Before the proclamation there had already been an informal settlement there, a 'mining camp'; the population in 1899 was around 700, and reached 1,200 in 1900. A school opened in April 1900, and had 90 pupils that year. A hotel known as the Prince of Wales Hotel opened, in May 1899; it was situated at the corner of Howell and Barton streets in the newly-surveyed village. As well as the hotel there were shops, including a general store, bakery, butcher, and chemist (pharmacy). The post office opened in August 1898, and the village had a telegraph connection, via a line to Gundagai post office, from late September 1899.

There was a Catholic church, Sacred Heart, and a Catholic school. An old Salvation Army hall, from Gundagai, was relocated to Reno, for use by Anglicans and Wesleyans.

Predating the hotel was a venue known as 'the Kimo Workingmen's Club', which achieved some notoriety, apparently as a means to circumvent liquor licensing laws; its building was eventually replaced by a drapery shop in 1901. There was also another 'club' known as the 'Prince of Wales Workingmen's Club', which had similar aims. Reno had a two-room police station, from 1899, with one constable, whose first task was reported to have been "sorting out 'undesirables'."

Gundagai medical practitioner and noted amateur photographer, Dr Charles Louis Gabriel, took a number of photographic images at Reno, around 1900. The images reveal that, while the mine buildings were typically robust industrial buildings for the time, the shops and dwellings of the village and its immediate surroundings were of primitive construction, being slab huts with corrugated iron or tree bark roofing. The hotel was a substantial building; the land upon which it was built was the only allotment in the village that was ever taken out as a freehold. The public school stood on dedicated land, immediately to the south-east of the area covered by the village plan. The mining company provided a Literary Institute, situated close to the mine, which had a reading room; William Lyne agreed to be its patron.

The early end of large scale gold mining at the Prince of Wales mine, compounded by Reno's relatively close proximity to the larger town of Gundagai, resulted in the rapid decline and eventual complete disappearance of the village. The police station had closed by the end of 1905. The post office closed in April 1910. The hotel was still trading in 1907, but the hotel building was being used as a private residence, when it was destroyed by fire in March 1911. By June 1911, all that remained of the village was the public school, one dwelling, a church, and the mine buildings. The school had only one teacher and around 16 children in 1917; it closed in October 1921. The church buildings were sold in October 1923, presumably for demolition or relocation. In August 1928, the Lands Board leased the, by then, nearly-deserted 40 acre village site, for use as a poultry farm. The design of the village was cancelled in January 1931.

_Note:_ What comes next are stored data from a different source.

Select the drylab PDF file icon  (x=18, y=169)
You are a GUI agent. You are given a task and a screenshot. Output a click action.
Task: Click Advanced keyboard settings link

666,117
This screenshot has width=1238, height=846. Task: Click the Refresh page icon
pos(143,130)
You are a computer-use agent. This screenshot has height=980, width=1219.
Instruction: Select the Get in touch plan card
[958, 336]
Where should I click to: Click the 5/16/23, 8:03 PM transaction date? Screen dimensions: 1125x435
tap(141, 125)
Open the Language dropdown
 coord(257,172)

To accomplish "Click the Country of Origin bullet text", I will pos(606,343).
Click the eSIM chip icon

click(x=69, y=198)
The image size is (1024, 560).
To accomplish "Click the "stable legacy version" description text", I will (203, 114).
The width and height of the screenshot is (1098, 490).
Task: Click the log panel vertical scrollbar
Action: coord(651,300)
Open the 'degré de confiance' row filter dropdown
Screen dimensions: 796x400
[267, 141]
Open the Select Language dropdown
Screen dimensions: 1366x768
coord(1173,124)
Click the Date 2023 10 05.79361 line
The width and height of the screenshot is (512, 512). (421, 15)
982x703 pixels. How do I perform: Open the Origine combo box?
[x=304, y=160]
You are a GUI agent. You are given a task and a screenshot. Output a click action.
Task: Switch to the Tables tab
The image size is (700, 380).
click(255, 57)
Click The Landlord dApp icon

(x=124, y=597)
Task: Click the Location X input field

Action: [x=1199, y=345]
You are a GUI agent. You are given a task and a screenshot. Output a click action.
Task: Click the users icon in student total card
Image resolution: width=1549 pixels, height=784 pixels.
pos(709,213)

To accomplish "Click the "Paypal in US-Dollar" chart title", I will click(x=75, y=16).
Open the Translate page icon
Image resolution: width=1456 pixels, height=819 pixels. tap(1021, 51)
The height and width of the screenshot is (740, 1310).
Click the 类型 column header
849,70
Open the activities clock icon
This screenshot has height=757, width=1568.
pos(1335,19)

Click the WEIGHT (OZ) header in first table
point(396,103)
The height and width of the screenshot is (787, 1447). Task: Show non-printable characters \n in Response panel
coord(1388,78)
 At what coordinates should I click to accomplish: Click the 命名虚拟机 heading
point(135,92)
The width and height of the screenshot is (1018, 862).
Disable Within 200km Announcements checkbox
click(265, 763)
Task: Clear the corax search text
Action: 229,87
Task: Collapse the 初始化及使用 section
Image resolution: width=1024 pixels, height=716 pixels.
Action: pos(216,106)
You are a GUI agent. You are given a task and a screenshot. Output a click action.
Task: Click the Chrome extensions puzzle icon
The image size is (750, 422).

It took until November 1967 to revoke the dedication of the school land, by which time "Reno" was no longer used to describe the locality; the old school name appeared in inverted commas in the notice. The former village's name once again became used for the locality only after 2016.

== Present Day ==
The locality is predominantly rural. The land is mainly used for grazing, with some cropping on the alluvial flats of the Jones Creek valley.

A dam, at the side of the hill upon which the Prince of Wales mine once stood, although now altered, is a remnant of gold mining.